More victim statements
Kiana McCune, during her statement, also told the judge that she didn’t think two years in a juvenile facility was long enough for rehabilitation of killing her son. The teen planned and did this at 15, so there’s no way to know what he will do when he gets older, she said.
“How many families have to lose their child over gun violence? How many sisters and brothers live on without the person they grew up with?” the mother said. “I need and this community needs to know that this is not OK and won’t be tolerated.”
Kiana McCune also said she wanted the judge to know who Michael was. He was “handsome, respectful, friendly, loving, sweet and playful.” He was great at math and would even sometimes help her. He enjoyed playing basketball, football and video games.
He would have been a senior this year and was ready to learn a trade as a career. Michael wanted “lots of kids and to be a family man.” But all those things were taken away “in a blink of an eye.”
She also read a statement for her other son, Keonte McCune, because he wasn’t able to read it.
Keonte said he ran to do a quick errand that day, not knowing that it would be the last time he would see his brother alive. He received a call from his mother, but there was just silence. He called back, and this time she said, “They are shooting, come home.” He rushed home and saw a crowd outside and an ambulance.
He ran down to their apartment and saw his mother “bawling.” He asked where his brother was, and they said, “he is gone.”
“Michael was the sweetest, most talented person I know,” Keonte said. “Just being around him could put a smile on your face. He was always there for you, if you needed him.”
Irvin took his brother’s life “without a care in the world.

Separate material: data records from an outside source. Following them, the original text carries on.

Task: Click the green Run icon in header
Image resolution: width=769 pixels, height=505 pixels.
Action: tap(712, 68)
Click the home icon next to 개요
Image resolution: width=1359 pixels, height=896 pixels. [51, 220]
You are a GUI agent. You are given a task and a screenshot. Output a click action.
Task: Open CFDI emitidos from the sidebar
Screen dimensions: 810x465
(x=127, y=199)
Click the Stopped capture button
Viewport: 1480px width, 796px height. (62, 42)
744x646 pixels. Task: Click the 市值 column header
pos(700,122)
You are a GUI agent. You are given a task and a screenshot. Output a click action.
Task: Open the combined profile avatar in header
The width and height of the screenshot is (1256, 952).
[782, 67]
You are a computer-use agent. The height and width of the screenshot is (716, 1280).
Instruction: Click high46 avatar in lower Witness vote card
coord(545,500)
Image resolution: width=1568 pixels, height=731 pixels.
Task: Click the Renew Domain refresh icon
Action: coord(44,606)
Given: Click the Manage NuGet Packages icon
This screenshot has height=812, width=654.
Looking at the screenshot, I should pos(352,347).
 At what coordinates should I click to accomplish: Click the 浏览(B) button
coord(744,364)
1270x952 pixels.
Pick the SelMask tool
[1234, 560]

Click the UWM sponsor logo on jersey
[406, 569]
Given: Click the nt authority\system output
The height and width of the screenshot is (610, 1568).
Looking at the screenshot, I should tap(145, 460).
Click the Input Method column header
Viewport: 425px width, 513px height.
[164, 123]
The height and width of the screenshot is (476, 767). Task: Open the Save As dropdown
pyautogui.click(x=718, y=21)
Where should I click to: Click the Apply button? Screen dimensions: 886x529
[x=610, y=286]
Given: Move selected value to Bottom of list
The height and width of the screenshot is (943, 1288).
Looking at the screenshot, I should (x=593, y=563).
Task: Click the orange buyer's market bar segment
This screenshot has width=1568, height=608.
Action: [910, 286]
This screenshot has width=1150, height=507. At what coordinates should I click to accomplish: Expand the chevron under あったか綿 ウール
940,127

Moving forward, I am glad I have my mom because we will be his voice.”
Kiana McCune broke down and started crying after reading her son’s statement.
After the hearing, Irvin’s family told him they loved him as they left the courtroom.
Irvin and three others teens – Tramontez Lockett, 17, of Cedar Rapids, Baynon “BJ” Berry, 16, of Marion, and Devin Gardner, 16, of Maquoketa, planned a “targeted” fatal attack on McCune on Feb. 18 over past conflicts stemming from their rival gang affiliations and the time some of them spent together at the training school, according to criminal complaints.